Top of Raw data
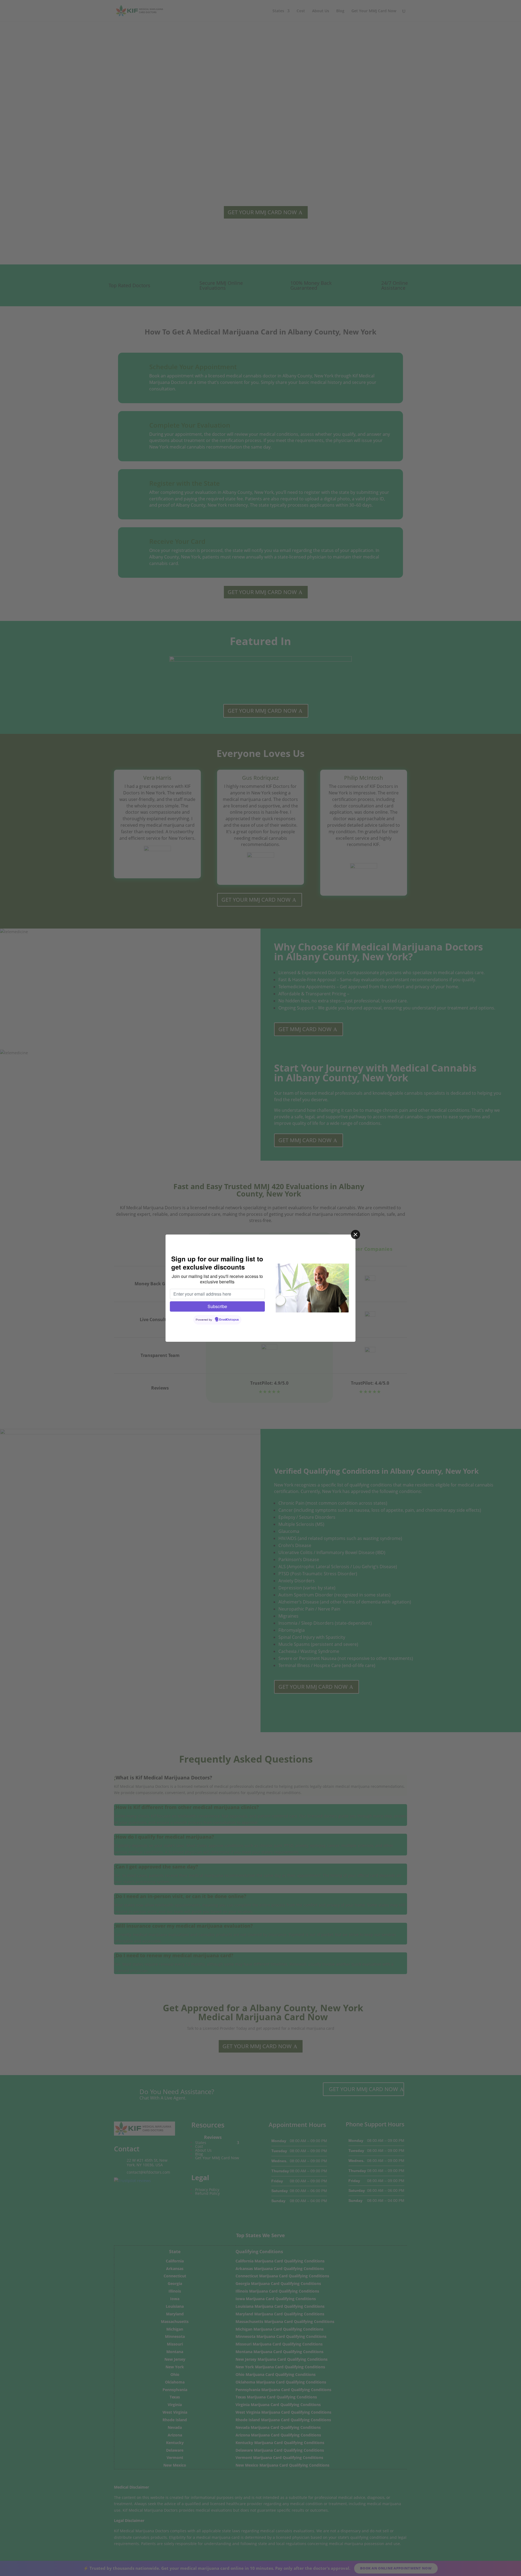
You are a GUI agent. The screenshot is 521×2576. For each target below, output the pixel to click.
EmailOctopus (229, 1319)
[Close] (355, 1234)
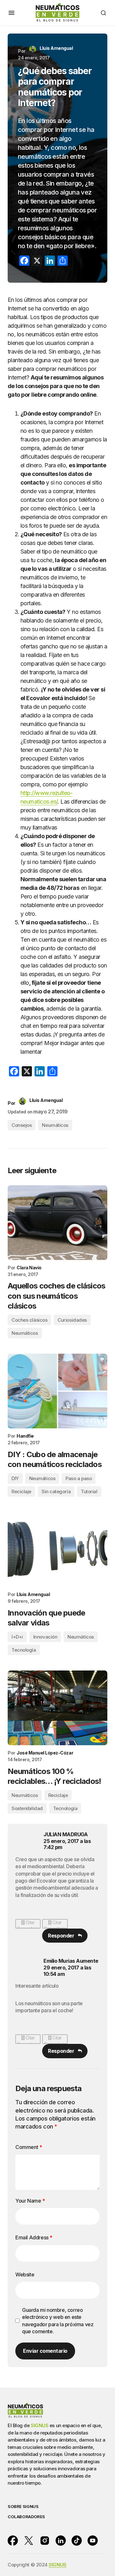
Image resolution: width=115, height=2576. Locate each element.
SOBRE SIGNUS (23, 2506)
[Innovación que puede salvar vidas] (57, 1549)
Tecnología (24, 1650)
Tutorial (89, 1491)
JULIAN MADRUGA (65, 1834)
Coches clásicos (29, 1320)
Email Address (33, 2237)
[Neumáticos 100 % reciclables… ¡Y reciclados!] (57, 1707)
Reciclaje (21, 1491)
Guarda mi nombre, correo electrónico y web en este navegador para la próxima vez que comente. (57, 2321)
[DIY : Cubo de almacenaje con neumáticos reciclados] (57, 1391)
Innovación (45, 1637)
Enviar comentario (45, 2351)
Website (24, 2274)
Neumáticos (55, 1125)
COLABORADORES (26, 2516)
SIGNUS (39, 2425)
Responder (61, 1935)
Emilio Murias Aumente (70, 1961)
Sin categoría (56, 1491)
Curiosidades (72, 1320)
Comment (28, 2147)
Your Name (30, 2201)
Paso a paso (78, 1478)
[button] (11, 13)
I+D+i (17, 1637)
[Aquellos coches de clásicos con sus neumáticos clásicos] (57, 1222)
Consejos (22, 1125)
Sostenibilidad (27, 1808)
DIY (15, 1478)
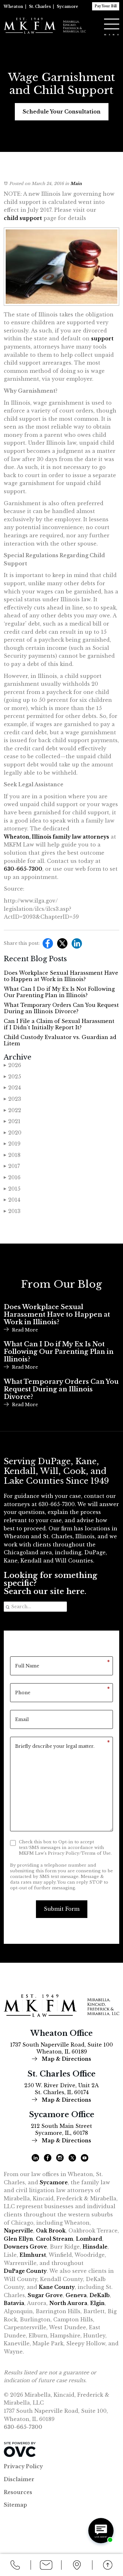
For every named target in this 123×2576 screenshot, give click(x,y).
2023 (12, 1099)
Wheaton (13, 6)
Bottom of Raw data
Top of Raw data
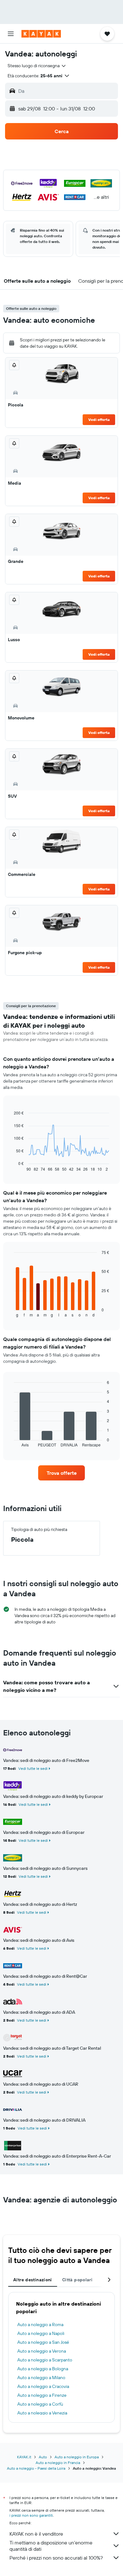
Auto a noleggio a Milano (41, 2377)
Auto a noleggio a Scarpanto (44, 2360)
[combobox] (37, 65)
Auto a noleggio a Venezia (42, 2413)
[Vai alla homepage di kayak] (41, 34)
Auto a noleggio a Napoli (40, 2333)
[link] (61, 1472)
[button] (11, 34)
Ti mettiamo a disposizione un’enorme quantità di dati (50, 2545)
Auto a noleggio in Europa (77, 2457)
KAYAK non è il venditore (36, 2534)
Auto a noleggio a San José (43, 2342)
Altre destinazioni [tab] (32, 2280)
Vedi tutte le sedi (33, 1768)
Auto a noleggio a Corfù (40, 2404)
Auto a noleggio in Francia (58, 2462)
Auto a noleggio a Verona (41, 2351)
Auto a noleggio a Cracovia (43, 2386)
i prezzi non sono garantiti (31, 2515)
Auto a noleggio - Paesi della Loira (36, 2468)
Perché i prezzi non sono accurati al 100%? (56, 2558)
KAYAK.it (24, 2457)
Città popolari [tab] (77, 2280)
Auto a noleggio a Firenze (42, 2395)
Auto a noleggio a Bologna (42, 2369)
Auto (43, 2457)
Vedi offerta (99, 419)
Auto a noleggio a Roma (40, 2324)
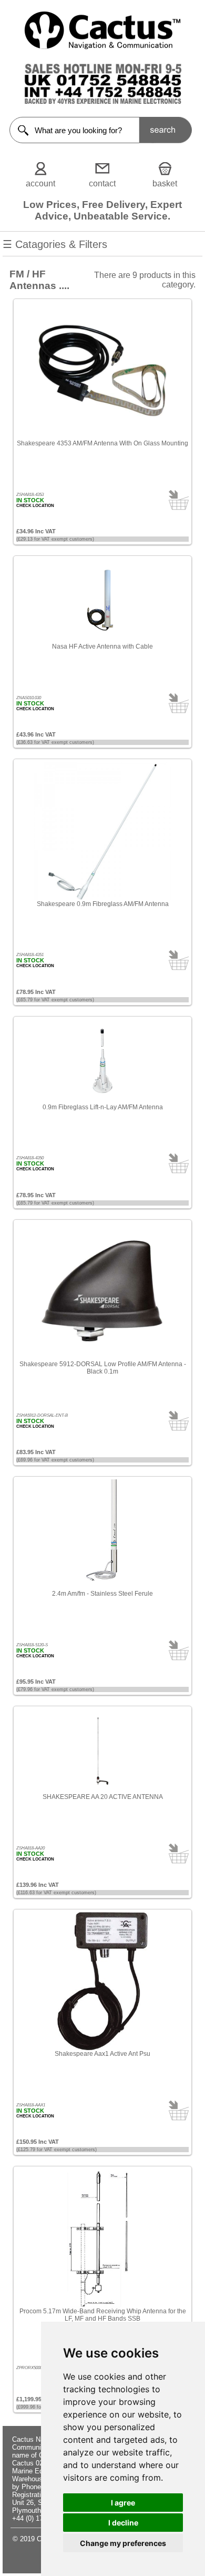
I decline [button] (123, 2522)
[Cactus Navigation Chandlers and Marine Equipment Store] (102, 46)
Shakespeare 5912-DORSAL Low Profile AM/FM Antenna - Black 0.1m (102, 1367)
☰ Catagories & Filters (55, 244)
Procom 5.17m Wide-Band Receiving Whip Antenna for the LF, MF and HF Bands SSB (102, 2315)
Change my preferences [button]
Bottom of Raw data
▶ **What this task involves**
Whenever the string "each" turns up in a line above, copy that line out.

▶ **Expected output**
You are a GUI agent. The screenshot is 521×2576. For each target below, output the pixel to click.
Image resolution: width=115, height=2576. Locate each element.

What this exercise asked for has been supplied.